Stored records:
::::::::::

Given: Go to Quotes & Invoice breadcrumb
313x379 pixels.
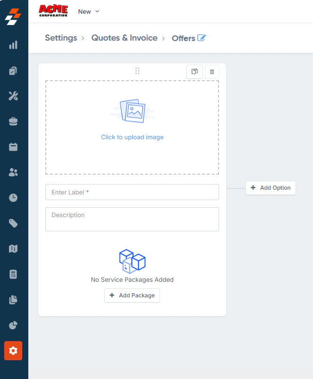Looking at the screenshot, I should (124, 38).

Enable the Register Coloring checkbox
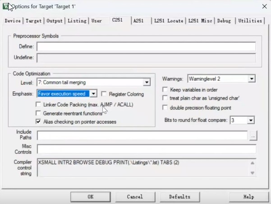coord(105,94)
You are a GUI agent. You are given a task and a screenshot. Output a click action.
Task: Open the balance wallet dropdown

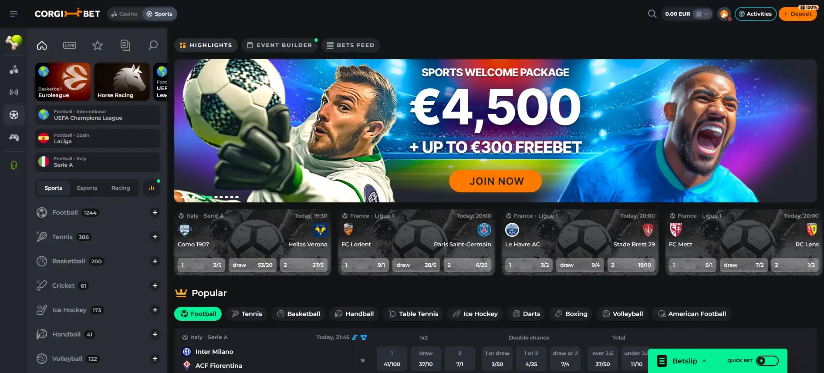702,14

::::::::::

What is being asked:
Beginning at the line that contains "Enable the Register Coloring checkbox", retype each line of the data above through the very last one. Do not retype the pictures.

Response:
Enable the Register Coloring checkbox
coord(105,94)
You are a GUI agent. You are given a task and a screenshot. Output a click action.
Task: Open the balance wallet dropdown

702,14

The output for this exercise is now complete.